Jack Jacobs

Personal information
- Born: 16 April 1909 Dunedin, New Zealand
- Died: 15 June 2003 (aged 94) Southport, Queensland, Australia
- Batting: Right-handed
- Role: Batsman, occasional wicket-keeper

Domestic team information
- 1927/28–1937/38: Canterbury

Career statistics
| Competition | First-class |
| Matches | 12 |
| Runs scored | 464 |
| Batting average | 23.20 |
| 100s/50s | 0/4 |
| Top score | 69 |
| Catches/stumpings | 5/1 |
- Source: Cricinfo, 6 February 2020

= Jack Jacobs (cricketer) =

New Zealand cricketer

Jack Jacobs (16 April 1909 – 15 June 2003) was a New Zealand cricketer. He played first-class cricket for Canterbury between 1927 and 1938.

Jacobs attended Christchurch Boys' High School. He was a batsman who occasionally kept wicket.
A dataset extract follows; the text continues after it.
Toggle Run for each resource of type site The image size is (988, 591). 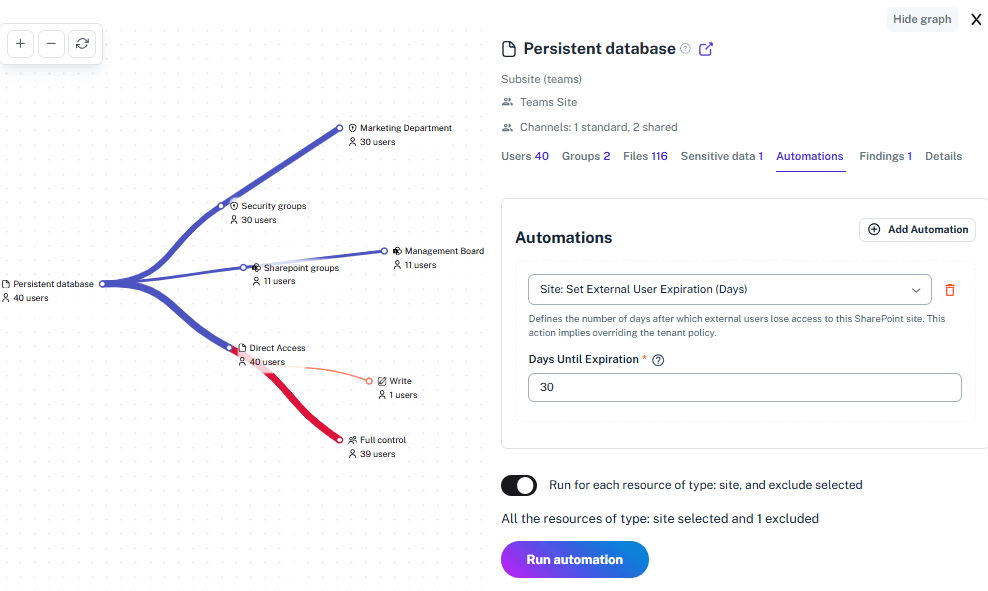[x=518, y=485]
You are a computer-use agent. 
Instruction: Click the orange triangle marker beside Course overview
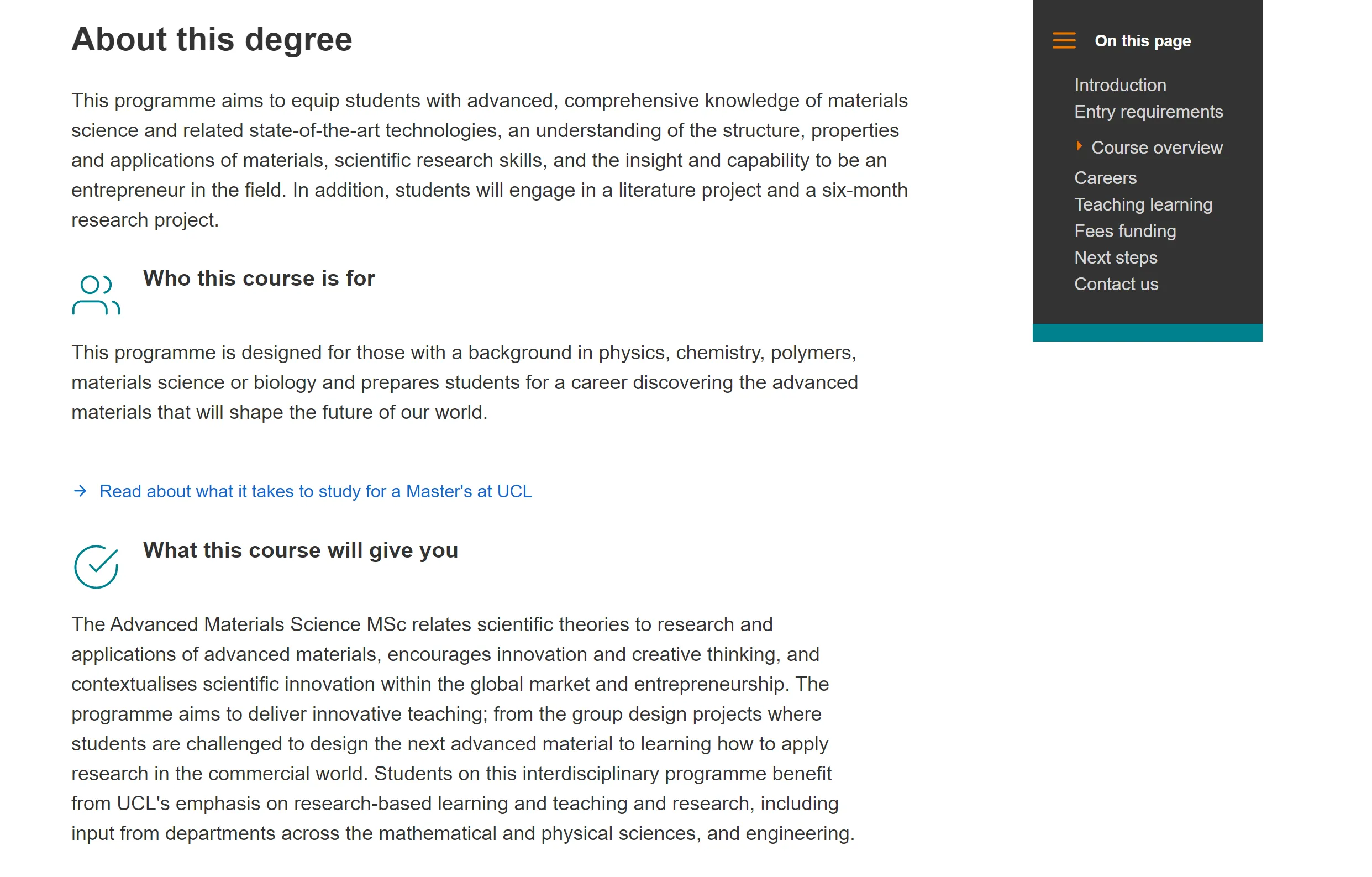pos(1079,146)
His highest first-class scores were 61 (Canterbury's top score) and 69 in his first match in December 1927, when Canterbury beat Otago by four wickets. He played senior cricket in Christchurch until the early 1950s, and was a member of the Canterbury Cricket Association's management committee in the 1930s and 1940s.

Jacobs served in Greece and Crete with the New Zealand Army in World War II. He was captured by the Germans and spent several years as a prisoner of war. After the war ended in Europe he toured England with the New Zealand Services team from May to September 1945, playing in the team's only first-class match.